- Document passage -
- Location: North Kivu, Democratic Republic of the Congo
- Date: August 25-30, 2022
- Deaths: 54+ (per International Crisis Group) 40+ (per local groups) 76 kidnapped
- Perpetrator: ISCAP

= August 2022 North Kivu attacks =

Killings in Democratic Republic of the Congo

Between August 25 and 30, 2022, fighters of the Islamic State – Central Africa Province (ISCAP) attacked six villages in North Kivu, Democratic Republic of the Congo, killing over fifty-four people.

== Prelude ==
The ADF is a Ugandan jihadist group formed in the 1990s, but spread to eastern Congo in the 2010s. In 2019, the group pledged allegiance to the Islamic State and became the Islamic State - Central Africa Province, and a subsequent uptick in civilian attacks occurred. In the summer of 2022, the ADF ramped up attacks in North Kivu, with attacks in Otomabere and Kandoyi killing dozens. with On August 11-12, the ADF freed 800 inmates at a prison in Butembo, killing two policemen in the process.

- Problems and tasks -
a) Say whether each statement agrees with the North Kivu attacks article, answering yes or no and quoting the deciding words: (i) The fighters attacked six villages in North Kivu. (ii) The ADF pledged allegiance to the Islamic State in 2015. (iii) The ADF freed 800 inmates at a prison in Goma.
b) Copy the passage of the North Kivu attacks article starting at "- Location: North" and ending at "over fifty-four people.".
The listing after this article isn't needed.

- Given data -
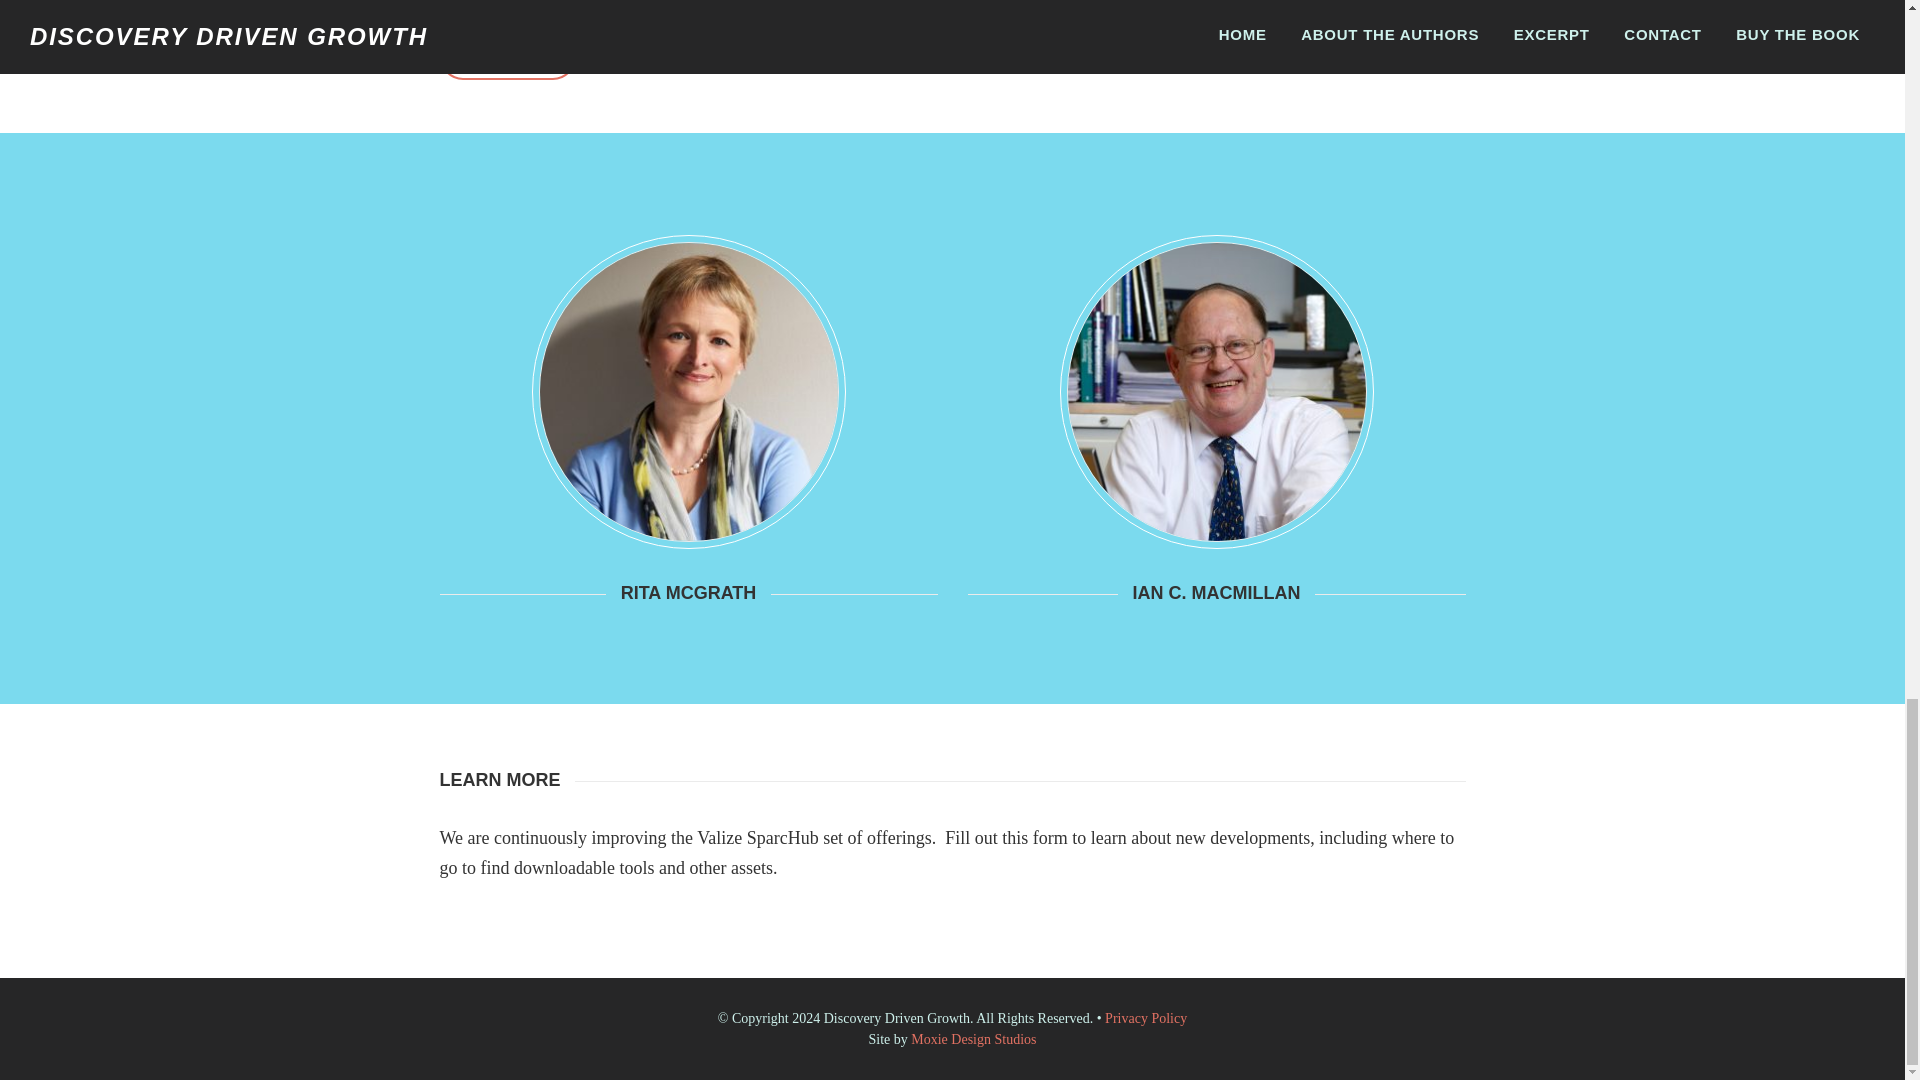 The width and height of the screenshot is (1920, 1080). Describe the element at coordinates (687, 392) in the screenshot. I see `Rita Gunther McGrath` at that location.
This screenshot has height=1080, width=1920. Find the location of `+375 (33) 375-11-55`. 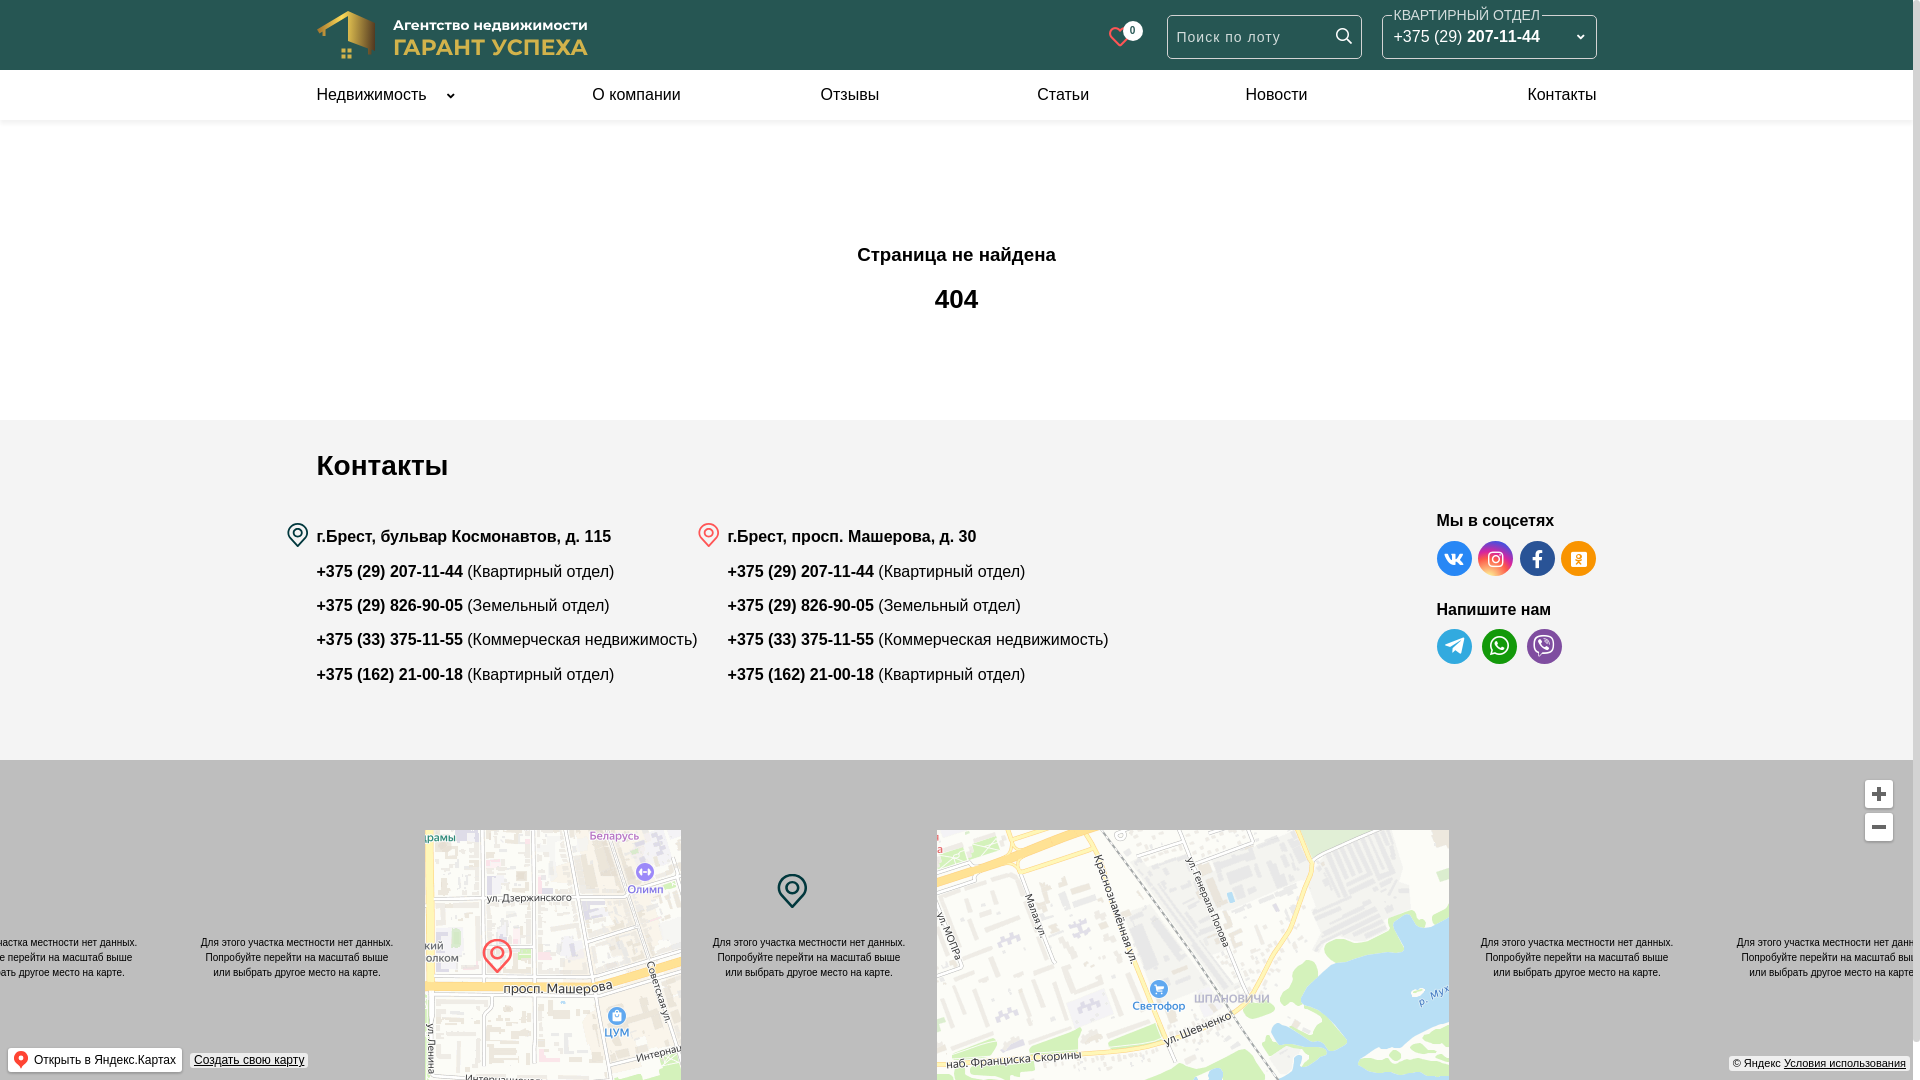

- The results -
a)
(i) Yes: "attacked six villages in North Kivu, Democratic Republic of the Congo"
(ii) No: "In 2019, the group pledged allegiance to the Islamic State"
(iii) No: "the ADF freed 800 inmates at a prison in Butembo"

b)
- Location: North Kivu, Democratic Republic of the Congo
- Date: August 25-30, 2022
- Deaths: 54+ (per International Crisis Group) 40+ (per local groups) 76 kidnapped
- Perpetrator: ISCAP

= August 2022 North Kivu attacks =

Killings in Democratic Republic of the Congo

Between August 25 and 30, 2022, fighters of the Islamic State – Central Africa Province (ISCAP) attacked six villages in North Kivu, Democratic Republic of the Congo, killing over fifty-four people.